===== Records shown =====

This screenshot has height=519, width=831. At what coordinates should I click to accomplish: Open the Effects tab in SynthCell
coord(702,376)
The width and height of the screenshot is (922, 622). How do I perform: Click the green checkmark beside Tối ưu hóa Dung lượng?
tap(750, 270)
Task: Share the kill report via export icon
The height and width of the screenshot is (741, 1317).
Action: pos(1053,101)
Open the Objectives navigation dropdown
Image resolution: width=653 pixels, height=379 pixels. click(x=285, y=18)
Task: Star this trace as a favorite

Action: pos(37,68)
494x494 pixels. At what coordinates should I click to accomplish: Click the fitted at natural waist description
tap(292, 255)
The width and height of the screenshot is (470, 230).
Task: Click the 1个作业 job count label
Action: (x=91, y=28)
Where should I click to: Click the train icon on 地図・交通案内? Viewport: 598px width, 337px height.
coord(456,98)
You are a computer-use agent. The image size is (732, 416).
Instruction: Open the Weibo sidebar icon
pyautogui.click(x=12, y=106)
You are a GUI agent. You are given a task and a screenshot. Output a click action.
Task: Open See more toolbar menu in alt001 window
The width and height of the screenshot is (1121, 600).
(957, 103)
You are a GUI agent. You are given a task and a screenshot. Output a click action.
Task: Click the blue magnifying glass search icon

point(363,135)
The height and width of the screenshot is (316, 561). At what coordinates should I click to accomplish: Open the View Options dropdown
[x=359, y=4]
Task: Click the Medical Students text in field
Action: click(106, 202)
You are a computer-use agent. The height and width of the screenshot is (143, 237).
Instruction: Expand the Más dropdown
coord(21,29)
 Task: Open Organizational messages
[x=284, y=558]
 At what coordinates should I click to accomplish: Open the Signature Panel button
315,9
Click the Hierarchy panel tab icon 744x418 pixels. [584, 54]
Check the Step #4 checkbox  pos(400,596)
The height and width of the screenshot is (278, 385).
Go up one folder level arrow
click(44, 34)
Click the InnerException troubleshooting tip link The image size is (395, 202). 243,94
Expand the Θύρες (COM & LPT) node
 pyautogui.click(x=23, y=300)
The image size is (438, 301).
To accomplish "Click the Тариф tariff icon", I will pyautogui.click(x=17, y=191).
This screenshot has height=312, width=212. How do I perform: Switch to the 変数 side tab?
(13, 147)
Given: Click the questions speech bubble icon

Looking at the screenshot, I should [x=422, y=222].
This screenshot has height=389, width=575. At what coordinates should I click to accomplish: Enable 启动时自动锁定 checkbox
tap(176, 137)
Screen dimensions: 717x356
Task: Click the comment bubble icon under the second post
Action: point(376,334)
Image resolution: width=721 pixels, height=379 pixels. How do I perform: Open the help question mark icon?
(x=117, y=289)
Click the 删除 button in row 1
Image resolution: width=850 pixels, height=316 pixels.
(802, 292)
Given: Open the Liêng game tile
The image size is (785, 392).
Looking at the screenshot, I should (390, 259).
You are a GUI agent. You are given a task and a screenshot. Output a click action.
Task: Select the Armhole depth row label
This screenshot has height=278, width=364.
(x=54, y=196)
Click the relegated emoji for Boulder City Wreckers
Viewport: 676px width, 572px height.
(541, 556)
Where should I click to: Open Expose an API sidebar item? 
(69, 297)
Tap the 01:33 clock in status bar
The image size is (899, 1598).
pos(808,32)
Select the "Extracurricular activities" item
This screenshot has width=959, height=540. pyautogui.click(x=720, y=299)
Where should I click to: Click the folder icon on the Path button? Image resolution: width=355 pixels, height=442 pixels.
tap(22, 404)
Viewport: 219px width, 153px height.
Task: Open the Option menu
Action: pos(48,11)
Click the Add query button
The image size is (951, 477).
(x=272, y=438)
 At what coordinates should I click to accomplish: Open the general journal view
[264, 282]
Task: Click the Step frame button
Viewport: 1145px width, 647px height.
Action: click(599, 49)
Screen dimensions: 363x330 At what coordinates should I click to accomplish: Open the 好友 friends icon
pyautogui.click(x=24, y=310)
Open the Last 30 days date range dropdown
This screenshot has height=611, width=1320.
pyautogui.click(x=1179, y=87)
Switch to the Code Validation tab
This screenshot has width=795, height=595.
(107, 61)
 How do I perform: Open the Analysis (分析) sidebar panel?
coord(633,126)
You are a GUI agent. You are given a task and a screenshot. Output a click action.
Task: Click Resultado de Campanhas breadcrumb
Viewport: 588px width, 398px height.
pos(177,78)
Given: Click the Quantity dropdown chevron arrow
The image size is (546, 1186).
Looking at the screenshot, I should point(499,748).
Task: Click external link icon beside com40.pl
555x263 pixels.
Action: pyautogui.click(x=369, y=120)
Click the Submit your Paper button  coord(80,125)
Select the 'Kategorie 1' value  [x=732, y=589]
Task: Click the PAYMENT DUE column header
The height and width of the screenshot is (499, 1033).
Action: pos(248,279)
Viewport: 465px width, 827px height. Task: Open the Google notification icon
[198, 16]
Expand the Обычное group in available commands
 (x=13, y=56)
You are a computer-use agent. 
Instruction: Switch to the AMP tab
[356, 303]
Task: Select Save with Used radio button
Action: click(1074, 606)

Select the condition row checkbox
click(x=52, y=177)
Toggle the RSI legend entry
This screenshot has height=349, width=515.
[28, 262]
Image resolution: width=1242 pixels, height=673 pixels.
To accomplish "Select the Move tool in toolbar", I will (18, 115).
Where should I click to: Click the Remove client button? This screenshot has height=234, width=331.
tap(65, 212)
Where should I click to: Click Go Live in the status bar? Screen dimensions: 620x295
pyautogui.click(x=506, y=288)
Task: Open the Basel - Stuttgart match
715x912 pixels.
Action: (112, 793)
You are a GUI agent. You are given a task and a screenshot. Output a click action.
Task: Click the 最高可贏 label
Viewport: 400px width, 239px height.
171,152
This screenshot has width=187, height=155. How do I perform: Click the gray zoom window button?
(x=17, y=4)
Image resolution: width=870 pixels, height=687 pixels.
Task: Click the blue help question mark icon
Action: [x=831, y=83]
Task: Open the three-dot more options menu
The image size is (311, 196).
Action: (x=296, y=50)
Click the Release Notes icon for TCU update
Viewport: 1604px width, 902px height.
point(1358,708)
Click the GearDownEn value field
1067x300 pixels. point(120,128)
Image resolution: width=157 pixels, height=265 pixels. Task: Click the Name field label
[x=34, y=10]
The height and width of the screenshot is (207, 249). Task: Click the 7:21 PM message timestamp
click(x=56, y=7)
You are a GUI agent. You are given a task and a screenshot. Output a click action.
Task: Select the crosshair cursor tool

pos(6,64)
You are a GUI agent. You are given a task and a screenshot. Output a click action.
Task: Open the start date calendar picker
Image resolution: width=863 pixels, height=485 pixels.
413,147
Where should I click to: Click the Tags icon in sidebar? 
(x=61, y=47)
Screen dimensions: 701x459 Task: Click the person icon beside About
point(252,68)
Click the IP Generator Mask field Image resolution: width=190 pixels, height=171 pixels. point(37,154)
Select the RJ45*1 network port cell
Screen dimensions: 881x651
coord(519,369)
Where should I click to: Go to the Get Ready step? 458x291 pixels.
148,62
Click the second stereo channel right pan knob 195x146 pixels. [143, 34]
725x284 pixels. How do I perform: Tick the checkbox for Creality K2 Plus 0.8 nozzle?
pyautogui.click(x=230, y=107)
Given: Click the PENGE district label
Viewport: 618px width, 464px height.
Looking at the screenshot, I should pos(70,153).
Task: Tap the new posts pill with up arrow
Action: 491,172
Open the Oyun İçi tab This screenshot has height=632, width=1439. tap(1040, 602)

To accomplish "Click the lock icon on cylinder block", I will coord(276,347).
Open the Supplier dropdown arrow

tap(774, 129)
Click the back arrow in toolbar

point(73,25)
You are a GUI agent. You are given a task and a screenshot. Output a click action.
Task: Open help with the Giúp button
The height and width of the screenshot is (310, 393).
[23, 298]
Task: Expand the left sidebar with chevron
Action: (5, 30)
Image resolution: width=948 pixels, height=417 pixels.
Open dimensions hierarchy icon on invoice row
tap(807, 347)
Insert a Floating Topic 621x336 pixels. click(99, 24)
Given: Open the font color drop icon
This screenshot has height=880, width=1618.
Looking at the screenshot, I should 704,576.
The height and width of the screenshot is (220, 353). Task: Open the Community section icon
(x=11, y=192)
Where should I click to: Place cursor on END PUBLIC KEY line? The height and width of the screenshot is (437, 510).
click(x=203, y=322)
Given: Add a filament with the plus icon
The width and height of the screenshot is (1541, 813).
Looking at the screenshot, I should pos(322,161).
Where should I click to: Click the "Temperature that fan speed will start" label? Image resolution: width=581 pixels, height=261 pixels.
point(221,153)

=====

▶ _What needs to be done_
In the entries above, the lines from the one bearing "Image resolution: width=863" up to and including the one bearing "Given: Open the font color drop icon" should be transcribed exactly; no other line is wanted.

▶ _Response_
Image resolution: width=863 pixels, height=485 pixels.
413,147
Where should I click to: Click the Tags icon in sidebar? 
(x=61, y=47)
Screen dimensions: 701x459 Task: Click the person icon beside About
point(252,68)
Click the IP Generator Mask field Image resolution: width=190 pixels, height=171 pixels. point(37,154)
Select the RJ45*1 network port cell
Screen dimensions: 881x651
coord(519,369)
Where should I click to: Go to the Get Ready step? 458x291 pixels.
148,62
Click the second stereo channel right pan knob 195x146 pixels. [143, 34]
725x284 pixels. How do I perform: Tick the checkbox for Creality K2 Plus 0.8 nozzle?
pyautogui.click(x=230, y=107)
Given: Click the PENGE district label
Viewport: 618px width, 464px height.
Looking at the screenshot, I should pos(70,153).
Task: Tap the new posts pill with up arrow
Action: 491,172
Open the Oyun İçi tab This screenshot has height=632, width=1439. tap(1040, 602)

To accomplish "Click the lock icon on cylinder block", I will coord(276,347).
Open the Supplier dropdown arrow

tap(774, 129)
Click the back arrow in toolbar

point(73,25)
You are a GUI agent. You are given a task and a screenshot. Output a click action.
Task: Open help with the Giúp button
The height and width of the screenshot is (310, 393).
[23, 298]
Task: Expand the left sidebar with chevron
Action: (5, 30)
Image resolution: width=948 pixels, height=417 pixels.
Open dimensions hierarchy icon on invoice row
tap(807, 347)
Insert a Floating Topic 621x336 pixels. click(99, 24)
Given: Open the font color drop icon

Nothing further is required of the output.